⚫︎リモートでVECTIONの会議があり、ぼく以外の人は誰も兵庫県が酷いことになっているということを知らなかったので、自分の知る範囲で概要を説明して、「民主主義ではやっぱダメなのではないか」みたいなことを冗談として話していたら、開票が始まって即当確が出て、「いや、これマジか…」という澱んだ空気になった。
今回の選挙について、「どうしてこうなった」のか、一体「どういうことになっている」のか、どのようなアクターたちが参画し、具体的にどのように動き、それによってどのようなアレンジメントが形成されたのか(ここでアクターとはアクターネットワークセオリー的なアクターで、人とは限らない)、議会や警察や司法というレベルから、ジャーナリズム、社会批評、そしてアカデミックな研究に至るまで、幅広い分野の、なるべく多様な視点から、事の顛末が、細かいところまで詳細に、徹底的して調査され、吟味され、分析がなされる必要があると思う。こういうやり方が、今後もこのまま通るとしたらヤバすぎる。

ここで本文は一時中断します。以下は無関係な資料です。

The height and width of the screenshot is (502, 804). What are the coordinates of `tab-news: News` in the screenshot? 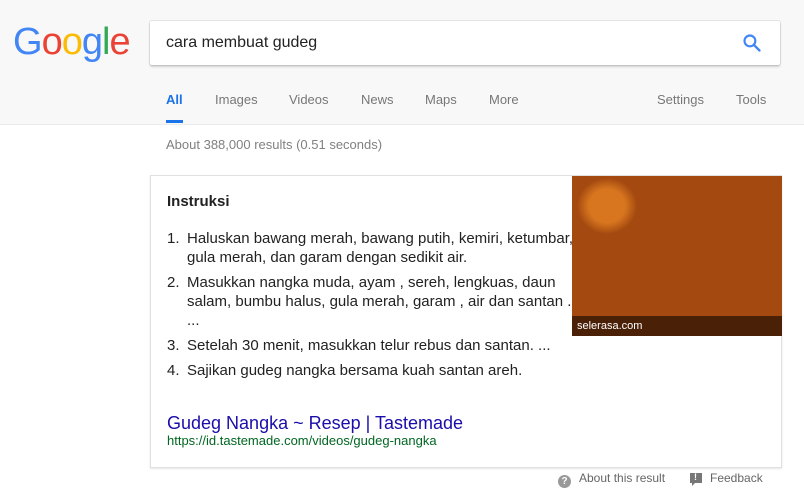 It's located at (378, 105).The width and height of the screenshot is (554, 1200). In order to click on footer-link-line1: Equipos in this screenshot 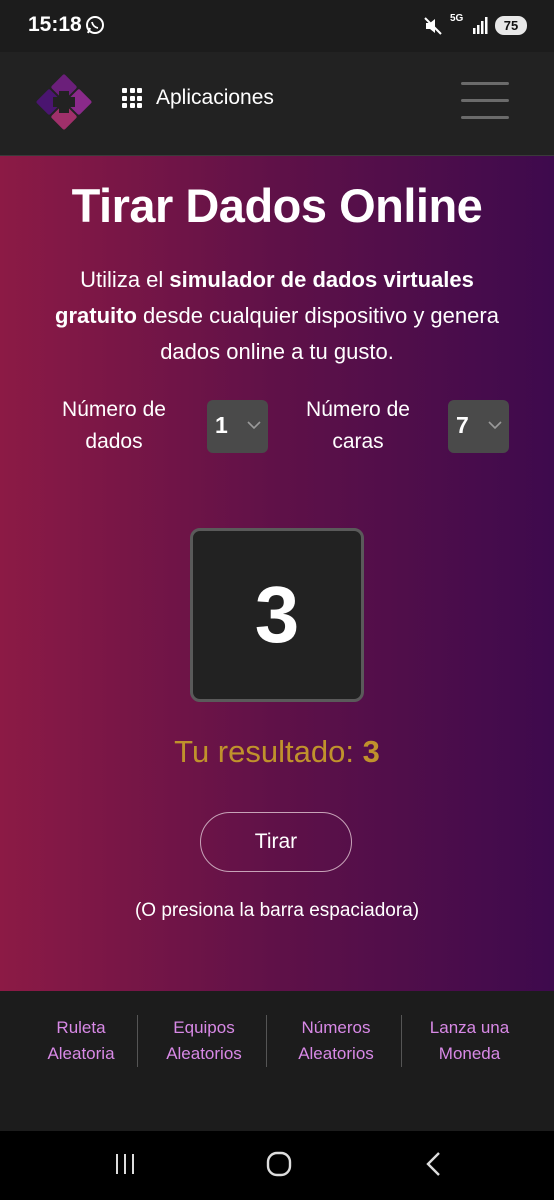, I will do `click(204, 1028)`.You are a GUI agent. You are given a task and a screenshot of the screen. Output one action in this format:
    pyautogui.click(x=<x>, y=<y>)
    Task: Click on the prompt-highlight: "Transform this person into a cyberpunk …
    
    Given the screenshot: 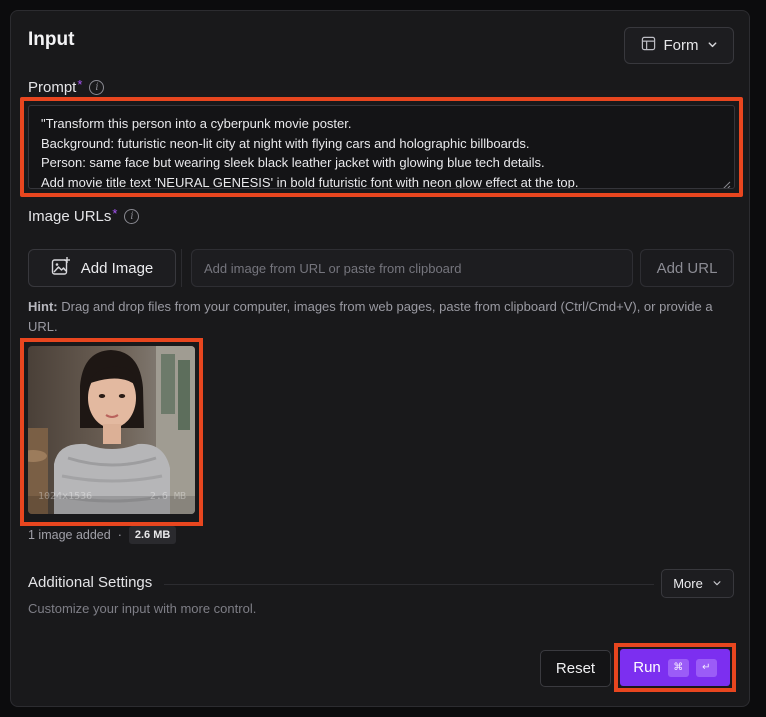 What is the action you would take?
    pyautogui.click(x=382, y=147)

(従来通りの、通り一遍の取材や分析では、現状が正確に把握できるとは思えない。批評的言説よりまず実態の「詳細な調査」が必要だと思う。)
(SNSの拡散力とか、マスメディアへの不信とか、そういうことはもう既に驚くべきことではない。怖いのは、こんなにも簡単に黒いものを白いことにしてしまえるということのほうだ。)
(追記。黒いものは反転すれば簡単に白くなる。しかし、濃いグレーが薄いグレーになるには、間にいくつもの段階を経る必要がある。1と0との間には無限の段階があり、その間にある実数の多くは無理数である。真っ白でなければ黒であるという潔癖は、黒と対立しているから白であるという短絡に結びつき、嘘つきを利することになる。)